Circuit from above that author recommends with a buffer and low pass filter, with variable R3 allowing for a similar effect as the green ringer nuller mod


----------



## finebyfine (Jun 14, 2022)

I wanted to document some research I've done on this topic and also ask for some guidance.

The late Time Escobedo had several op-amp rectification based octave up effects in his Folk Urban circuit collection.

His Rambler (and Marginally Better Rambler) are fuzz heavy octave fuzzes, and the Octup Blender is the closest to a textbook op-amp rectifier as far as I can tell.





When I breadboarded it, it's octave effect was less dependent on typical octave up playing conditions (neck pickup, playing above 12th fret, tone knob all the way down) than others, including Anderton's Green Ringer (EQD Tentacle, PedalPCB Squidward) which is the gold standard in my opinion.

My main question about the Octup Blender is about the voltage divider Vr: this is done so that the input signal is not clipped to ground like it would be in a single supply op amp, right? If this is true would there be any benefit to using a voltage inverter to create a larger supply rail difference instead of a divider? I've breadboarded _other _op-amp rectifier circuits using this method but couldn't tell much of a difference in effect.


----------



## benny_profane (Jun 14, 2022)

I'm a little confused by your question. Using Vc/2 as the signal reference is SOP for single supply op-amps. If you were to use a single supply op-amp (V+ = 9V, V- = GND) and your signal was referenced to ground, you'd only have a positive swing. You could use a dual supply for the op-amps and eliminate the voltage divider and reference the signal to GND if you wanted, but I'm not sure if you'd need the added headroom/the design warrants that. I don't believe the signal is approaching the rails here.


----------



## finebyfine (Jun 14, 2022)

benny_profane said:


> I'm a little confused by your question. Using Vc/2 as the signal reference is SOP for single supply op-amps. If you were to use a single supply op-amp (V+ = 9V, V- = GND) and your signal was referenced to ground, you'd only have a positive swing. You could use a dual supply for the op-amps and eliminate the voltage divider and reference the signal to GND if you wanted, but I'm not sure if you'd need the added headroom/the design warrants that. I don't believe the signal is approaching the rails here.



Yep headroom is exactly what I meant and the phrasing that was on the tip of my tongue. Thanks!


----------



## benny_profane (Jun 14, 2022)

With a circuit this small, I'd set up an A/B test on the breadboard and switch between the two power options. I doubt that you'd hear a difference.


----------



## finebyfine (Jul 26, 2022)

A few updates for this thread:

Another pedal circuit based on precision rectifiers is JC Maillet's Super Full Wave Octaver:





Super clean octave up, even on bright bridge pickups.
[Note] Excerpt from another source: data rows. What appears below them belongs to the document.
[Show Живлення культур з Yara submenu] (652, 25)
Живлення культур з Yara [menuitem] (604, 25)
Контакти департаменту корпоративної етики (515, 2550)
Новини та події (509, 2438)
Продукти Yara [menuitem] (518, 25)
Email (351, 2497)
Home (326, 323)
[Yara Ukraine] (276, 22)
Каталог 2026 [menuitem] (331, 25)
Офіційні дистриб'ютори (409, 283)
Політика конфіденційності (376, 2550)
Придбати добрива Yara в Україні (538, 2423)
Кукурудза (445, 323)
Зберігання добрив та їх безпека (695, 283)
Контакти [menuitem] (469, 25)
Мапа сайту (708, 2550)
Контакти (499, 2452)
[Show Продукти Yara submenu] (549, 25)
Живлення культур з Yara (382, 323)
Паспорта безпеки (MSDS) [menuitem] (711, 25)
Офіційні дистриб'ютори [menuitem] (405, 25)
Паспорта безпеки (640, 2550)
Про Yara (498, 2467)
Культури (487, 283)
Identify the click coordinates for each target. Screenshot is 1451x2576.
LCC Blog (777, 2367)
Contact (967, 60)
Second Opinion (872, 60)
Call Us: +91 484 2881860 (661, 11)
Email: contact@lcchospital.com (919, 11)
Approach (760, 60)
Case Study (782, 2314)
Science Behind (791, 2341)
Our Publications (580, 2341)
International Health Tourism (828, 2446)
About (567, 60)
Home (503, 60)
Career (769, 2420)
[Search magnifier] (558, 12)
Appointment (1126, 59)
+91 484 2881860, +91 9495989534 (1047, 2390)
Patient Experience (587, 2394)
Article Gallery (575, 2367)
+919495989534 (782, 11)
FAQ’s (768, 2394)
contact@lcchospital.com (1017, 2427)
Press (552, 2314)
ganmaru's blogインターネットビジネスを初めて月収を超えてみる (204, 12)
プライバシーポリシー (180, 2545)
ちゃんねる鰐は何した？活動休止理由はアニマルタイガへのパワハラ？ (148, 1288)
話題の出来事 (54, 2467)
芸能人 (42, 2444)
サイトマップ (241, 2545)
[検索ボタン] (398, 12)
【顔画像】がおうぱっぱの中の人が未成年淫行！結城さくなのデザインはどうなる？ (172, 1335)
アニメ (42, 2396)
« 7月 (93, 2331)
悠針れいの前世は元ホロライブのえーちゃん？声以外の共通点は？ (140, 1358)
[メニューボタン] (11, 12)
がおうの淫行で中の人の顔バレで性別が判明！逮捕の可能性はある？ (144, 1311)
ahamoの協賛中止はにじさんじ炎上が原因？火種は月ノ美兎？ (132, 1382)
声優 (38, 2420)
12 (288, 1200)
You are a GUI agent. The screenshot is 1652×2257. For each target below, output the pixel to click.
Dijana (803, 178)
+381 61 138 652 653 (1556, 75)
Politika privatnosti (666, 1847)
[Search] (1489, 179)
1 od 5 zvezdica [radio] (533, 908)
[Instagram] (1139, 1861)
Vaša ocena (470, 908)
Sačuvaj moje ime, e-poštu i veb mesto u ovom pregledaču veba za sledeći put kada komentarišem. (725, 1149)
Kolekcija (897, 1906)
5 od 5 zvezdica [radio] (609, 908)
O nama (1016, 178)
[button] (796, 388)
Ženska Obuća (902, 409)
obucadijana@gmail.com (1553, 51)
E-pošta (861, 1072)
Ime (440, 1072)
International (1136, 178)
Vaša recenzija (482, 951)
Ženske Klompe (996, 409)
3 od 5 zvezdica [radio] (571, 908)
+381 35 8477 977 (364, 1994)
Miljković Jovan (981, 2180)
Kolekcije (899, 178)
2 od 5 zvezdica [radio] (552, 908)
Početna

Crazy fun build.

I've also been digging into ring mod circuits to do octave-ish up. This LM13700 one is up next for the breadboard. 




Trying to see where this gets me because AD633 ring mods and similar (EHX Frequency Analyzer - madbean freekout is a clone) are pretty complex for what I'm going for, plus analog multipliers ICs are not cheap.


----------



## finebyfine (Aug 28, 2022)

I have been really wanting to avoid spending $12 on an AD633 but I'm waiting on that, and also an SMA5101 - which is 4 NPN transistors arranged as a Gilbert Cell - which is the basis for as far as I can tell, most analog multipliers, but especially the AD633.

This is what I'll be starting with on the AD633, from the AD633 datasheet for frequency squaring


----------



## Bricksnbeatles (Aug 28, 2022)

Rad! Gotta give this a try


----------



## finebyfine (Oct 7, 2022)

Some more updates mostly for my own record. No demos unfortunately.

I've been playing around with two analog multiplier ICs: Analog Device's AD633, which is at the heart of a lot of more recent ring modulator pedals, and the obsolete, but cheap (like $1-$2 a pop, compared to $15-$20 AD633) and plentiful Exar XR2208. The bounceless frequency squaring application note in the AD633 datasheet is pretty good out of the box running at ±9V - which has been a relief considering all of the schematics I've seen using ±15V. For the XR2208 I've used ixtern's circuit from their amazing ring modulator thread.

I was really hoping to be more blown away by the AD633 in terms of not having to do the typical octave-up playing considerations (neck pu, above 12th) but I am mostly chalking that up to just needing to dial it in better and spend more time with it.

Because of the price and availability despite being obsolete, I'm really trying to nail the circuit with the XR2208. The only datasheet with application notes I've found is the datasheet for the XR22*2*8 multiplier which is similar but has a few quirky differences.

Also next up after/alongside tightening up the 2208 circuit is to play around with frequency division. My ideal octave up ringer is still the end goal but it's listed in the AD633 datasheet and looks like a fun one.


----------



## finebyfine (Dec 25, 2022)

Another update for posterity!


I haven't gotten around to playing with the XR2208 and AD633 as much as I've been wanting to. Still on the short list
I've read through Ray Ring's H11F1M optofet designs documented on his blog, Circuit Salad (I've built this compressor he designed) and am especially interested in his H11F1M Ring Modulator that uses an H11F1M as a mixer. I still don't really understand how it works, nad with the XR2208 and AD633 it's low priority, but interesting nonetheless.
I got boards made for JC Maillet's "Green Ringer Redux". I'm having trouble finding a link to a blog post from him about it, but the URL at the bottom of this schematic is at least his source of the circuit.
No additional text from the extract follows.